Recent Downtime
At approximently 7:30AM PST, on June 22nd, our primary SAN controller experienced a catastrophic failure, bringing it offline. This controller was the primary controller for most of the database nodes, and most of the web nodes. Redundant systems failed to come online, even though they had reported as 'ready' before the primary systems failed.
After replacing the failed controller, it begain booting and copying it's configuration from it's peer server. Unfortunately, as soon as the configuration was copied, the secondary controller also died.
After replacing the second failed controller, we began powering the servers that reiled on the SAN for their data - all of the database servers and the network-attached storage (NAS) file servers that store all the media, static content, and most of our web files as well.
This process only took a few hours. The main delay was an extended period (24 hours) of checking the continuty of the data on the disks. This was the majority of the downtime experienced.
As we started pulling our servers online after check was complete, we noticed an issue with the firmware's on the new SAN controllers. The newer firmware versions were conflicting with the storage array, and thus, the controllers couldn't talk to the disks.

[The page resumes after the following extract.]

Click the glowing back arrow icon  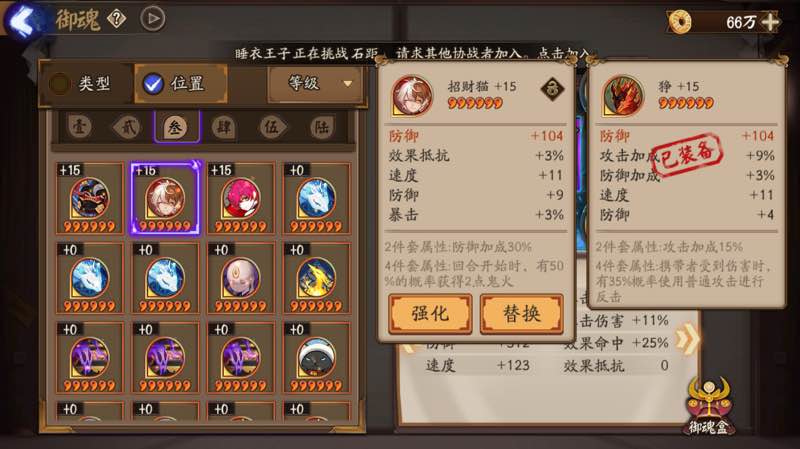(21, 20)
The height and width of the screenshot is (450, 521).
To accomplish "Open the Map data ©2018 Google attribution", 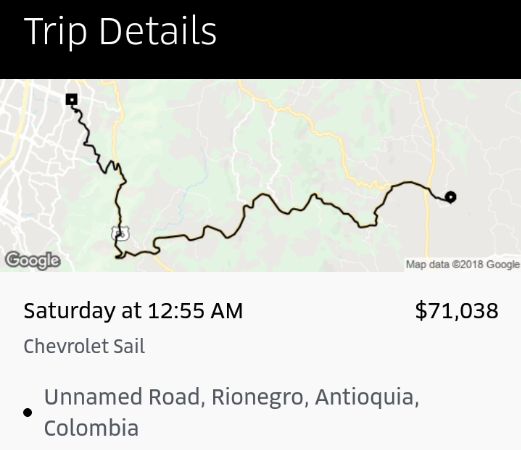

The manufacturer told us that this was a known issue, and provided us with a method of repairing it. We then backed up all the data again, and proceeded to apply the firmware patch.
After the patch, we were able to restore the drives, and start booting up the critical systems, followed by the non-critical systems.
We can assure you that at no time during the hardware failure was any of your personal information compromised. We take the sacred trust you put in us with your information VERY seriously.
Thank You
We realize that you rely on the forums as part of your Minecraft experience. Once again, we sincerely apologize for the downtime and hope you'll continue to enjoy the Minecraft Forums.
The Minecraft Forums Team
Stuff happens. It is called real life and if you had bothered to actually read the OP you would realize that there were multiple failures including stuff that was completely beyond their control. More to the point, once the whole network of servers went down, they didn't dare simply flip the switch to put everything back on right away.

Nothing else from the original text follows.